- [Given task]:
In the records below, copy the stretch from the line containing "You are a computer-use" through the line containing "(x=132, y=236)", replacing "red ladder" with "blue ladder" and changing nothing else. Leave the pictures out.

- [Records shown]:
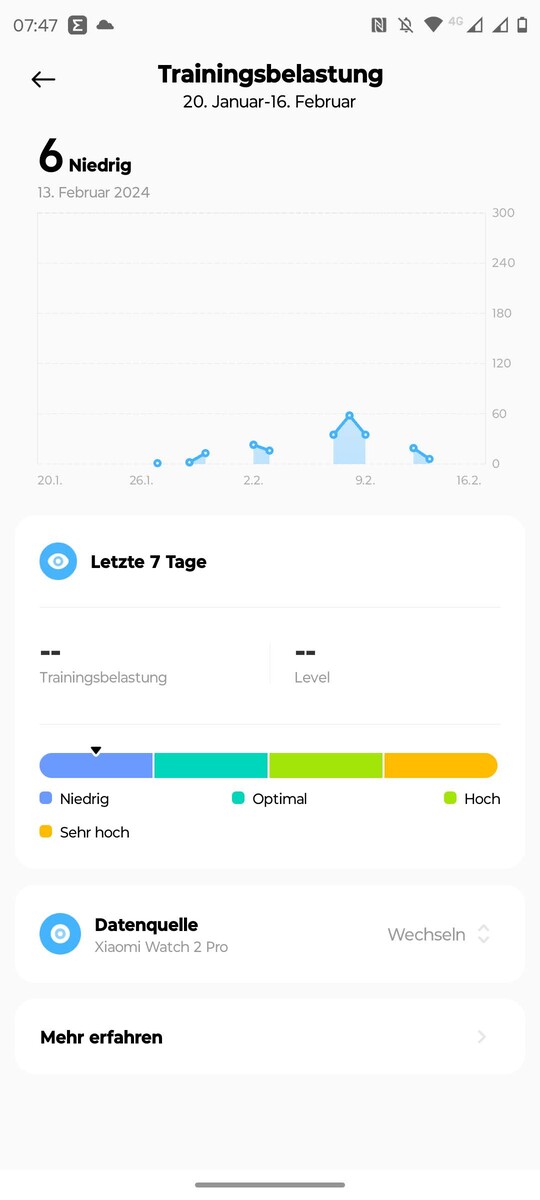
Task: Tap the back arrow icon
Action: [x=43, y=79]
==
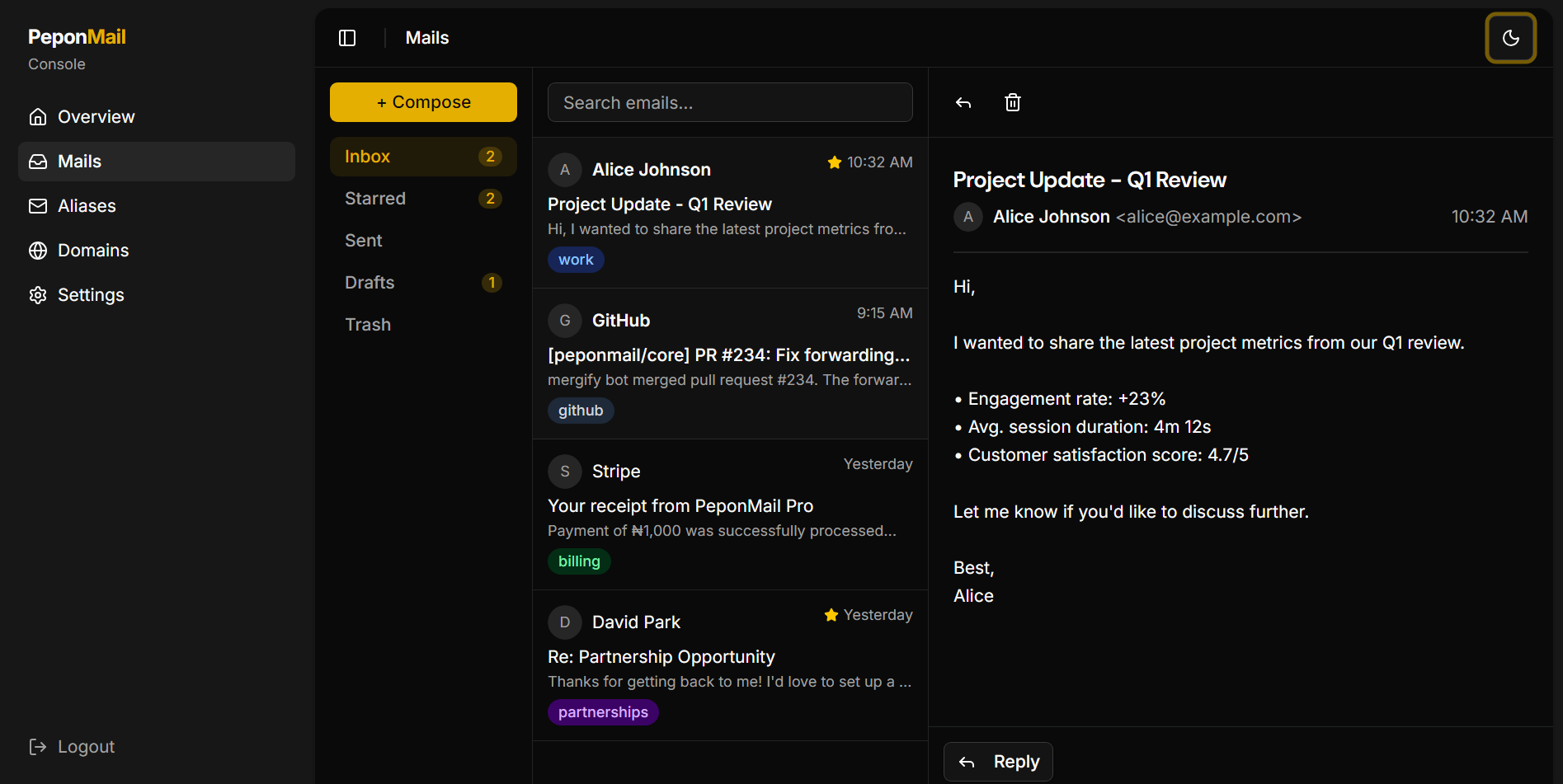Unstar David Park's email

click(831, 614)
---
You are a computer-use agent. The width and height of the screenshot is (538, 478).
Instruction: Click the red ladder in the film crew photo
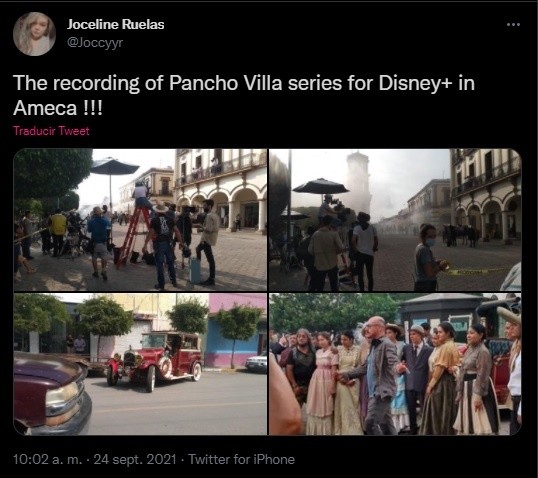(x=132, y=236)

- [Task result]:
You are a computer-use agent. The width and height of the screenshot is (538, 478).
Instruction: Click the blue ladder in the film crew photo
(x=132, y=236)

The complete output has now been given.